De repente, Pranavananda pára de falar. Seus olhos quase se fecham. Sua respiração torna-se agitada e estertorante. Imagino que vai ter um ataque. Mas não, logo ele se acalma e começa, através de estágios tranqüilos, a entrar em transe. Seu corpo mantém-se sereno e imóvel, a não ser pelo ligeiro movimento de erguer e baixar os ombros que acompanha a respiração.
Então dou-me conta de que uma modificação vital se operou na atmosfera. A misteriosa quietude que anuncia a chegada de um estado mais elevado de consciência ou de um ser superior invade o ar. Percebo de pronto que algo importante aconteceu, de modo que faço uma meia volta a fim de olhar de frente o Togue, sento-me no chão; tranco as pernas em postura de meditação e tento ajustar-me mentalmente àquilo que estava por vir.
Perante o olho interior, a imaginação, a epífise — o nome pouco me importa — fulgura um rosto de homem, barbado, usando óculos e com um nariz largo. Um sorriso amigo lhe baila nos lábios. Recebo um olhar penetrante e, logo depois, uma mensagem.
Compreendo.
É o Swami Jnanananda. Usando dos poderes misteriosos que têm os homens da sua classe, ele projetou sua mente, sua alma, seu corpo sutil — uma vez mais o nome pouco me importa — sobre seu discípulo e eclipsou-o. No momento, os dois são espiritualmente unos, seus corações se mesclam. Este processo de autotransferência poderá surpreender o mundo, mas significa, em menor escala, a mesma coisa que Jesus quis dizer ao proclamar: — Eu e meu Pai somos um só. — Este é o verdadeiro significado da condição de discípulo, seu segredo mais íntimo. Não é à toa que as tradições yogues da índia declaram que render-se ao Mestre é uma condição essencial, mas os tolos sempre puseram esta verdade no plano material e não conseguiram compreendê-la. Tudo aquilo que um verdadeiro Mestre exige do seu discípulo é uma íntima identificação consigo e não a entrega de bens materiais. Esta última é a marca registrada da charlatanice. A primeira é o atalho que elimina todas as longas e laboriosas disciplinas impostas por caminhos diferentes.

----

- _Tarefa 1_: No texto fornecido, liste os termos usados para nomear aquilo que o Swami Jnanananda projetou sobre seu discípulo.

----

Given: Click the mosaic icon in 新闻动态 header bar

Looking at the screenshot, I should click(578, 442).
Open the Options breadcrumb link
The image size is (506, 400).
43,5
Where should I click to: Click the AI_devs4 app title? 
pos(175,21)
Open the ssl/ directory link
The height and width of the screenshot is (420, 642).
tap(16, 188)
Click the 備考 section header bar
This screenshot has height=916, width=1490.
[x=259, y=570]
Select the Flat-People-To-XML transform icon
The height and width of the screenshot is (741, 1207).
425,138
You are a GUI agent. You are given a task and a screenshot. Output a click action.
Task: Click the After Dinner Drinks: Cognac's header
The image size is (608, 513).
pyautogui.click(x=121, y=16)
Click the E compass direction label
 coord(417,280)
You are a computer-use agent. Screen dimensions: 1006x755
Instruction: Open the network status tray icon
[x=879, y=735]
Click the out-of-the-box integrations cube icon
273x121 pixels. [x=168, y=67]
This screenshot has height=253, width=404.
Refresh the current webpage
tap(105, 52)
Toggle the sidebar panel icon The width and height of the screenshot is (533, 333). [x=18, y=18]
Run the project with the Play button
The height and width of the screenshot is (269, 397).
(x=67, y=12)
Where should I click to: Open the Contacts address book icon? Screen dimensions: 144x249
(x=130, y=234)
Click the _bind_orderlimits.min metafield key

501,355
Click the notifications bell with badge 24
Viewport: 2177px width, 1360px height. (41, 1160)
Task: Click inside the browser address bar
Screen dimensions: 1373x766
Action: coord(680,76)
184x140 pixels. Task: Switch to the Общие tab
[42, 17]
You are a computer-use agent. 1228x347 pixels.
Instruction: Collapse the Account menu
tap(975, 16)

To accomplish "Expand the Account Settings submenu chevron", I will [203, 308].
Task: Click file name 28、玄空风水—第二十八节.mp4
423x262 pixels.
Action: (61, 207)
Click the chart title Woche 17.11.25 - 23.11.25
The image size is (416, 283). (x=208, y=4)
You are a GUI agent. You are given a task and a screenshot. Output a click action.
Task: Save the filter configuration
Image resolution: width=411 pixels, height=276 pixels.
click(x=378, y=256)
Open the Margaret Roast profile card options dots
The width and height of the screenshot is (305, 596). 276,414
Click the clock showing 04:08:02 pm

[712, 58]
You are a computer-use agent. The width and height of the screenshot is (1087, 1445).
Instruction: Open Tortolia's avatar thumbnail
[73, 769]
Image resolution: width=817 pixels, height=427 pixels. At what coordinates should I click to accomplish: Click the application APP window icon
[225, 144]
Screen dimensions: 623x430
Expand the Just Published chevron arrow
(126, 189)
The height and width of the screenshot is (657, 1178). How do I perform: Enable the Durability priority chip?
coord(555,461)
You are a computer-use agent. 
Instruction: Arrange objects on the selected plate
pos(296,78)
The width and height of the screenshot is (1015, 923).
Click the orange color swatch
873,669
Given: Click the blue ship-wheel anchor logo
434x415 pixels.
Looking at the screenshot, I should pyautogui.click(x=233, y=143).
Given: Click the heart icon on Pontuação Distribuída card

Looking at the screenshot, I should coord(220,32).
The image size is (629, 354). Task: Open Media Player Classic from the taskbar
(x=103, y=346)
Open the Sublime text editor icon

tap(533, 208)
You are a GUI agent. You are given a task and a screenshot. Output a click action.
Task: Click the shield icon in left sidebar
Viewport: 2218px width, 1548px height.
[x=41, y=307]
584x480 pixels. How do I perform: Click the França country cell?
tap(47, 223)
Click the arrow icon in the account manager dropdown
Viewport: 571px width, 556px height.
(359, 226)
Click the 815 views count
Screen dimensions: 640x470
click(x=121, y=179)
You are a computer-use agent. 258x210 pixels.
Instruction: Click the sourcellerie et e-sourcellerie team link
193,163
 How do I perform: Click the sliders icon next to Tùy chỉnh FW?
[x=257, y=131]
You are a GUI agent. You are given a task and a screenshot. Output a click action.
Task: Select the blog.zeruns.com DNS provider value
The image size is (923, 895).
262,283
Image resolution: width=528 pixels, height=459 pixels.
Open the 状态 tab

----

- _Tarefa 2_: Reproduza sem nenhuma alteração o trecho da listagem que vai da linha que contém "Given: Click the blue ship-wheel anchor logo" até o final da listagem, com as duas pontas incluídas.

- _Resposta correta 1_: sua mente; sua alma; seu corpo sutil

- _Resposta correta 2_:
Given: Click the blue ship-wheel anchor logo
434x415 pixels.
Looking at the screenshot, I should pyautogui.click(x=233, y=143).
Given: Click the heart icon on Pontuação Distribuída card

Looking at the screenshot, I should coord(220,32).
The image size is (629, 354). Task: Open Media Player Classic from the taskbar
(x=103, y=346)
Open the Sublime text editor icon

tap(533, 208)
You are a GUI agent. You are given a task and a screenshot. Output a click action.
Task: Click the shield icon in left sidebar
Viewport: 2218px width, 1548px height.
[x=41, y=307]
584x480 pixels. How do I perform: Click the França country cell?
tap(47, 223)
Click the arrow icon in the account manager dropdown
Viewport: 571px width, 556px height.
(359, 226)
Click the 815 views count
Screen dimensions: 640x470
click(x=121, y=179)
You are a computer-use agent. 258x210 pixels.
Instruction: Click the sourcellerie et e-sourcellerie team link
193,163
 How do I perform: Click the sliders icon next to Tùy chỉnh FW?
[x=257, y=131]
You are a GUI agent. You are given a task and a screenshot. Output a click action.
Task: Select the blog.zeruns.com DNS provider value
The image size is (923, 895).
262,283
Image resolution: width=528 pixels, height=459 pixels.
Open the 状态 tab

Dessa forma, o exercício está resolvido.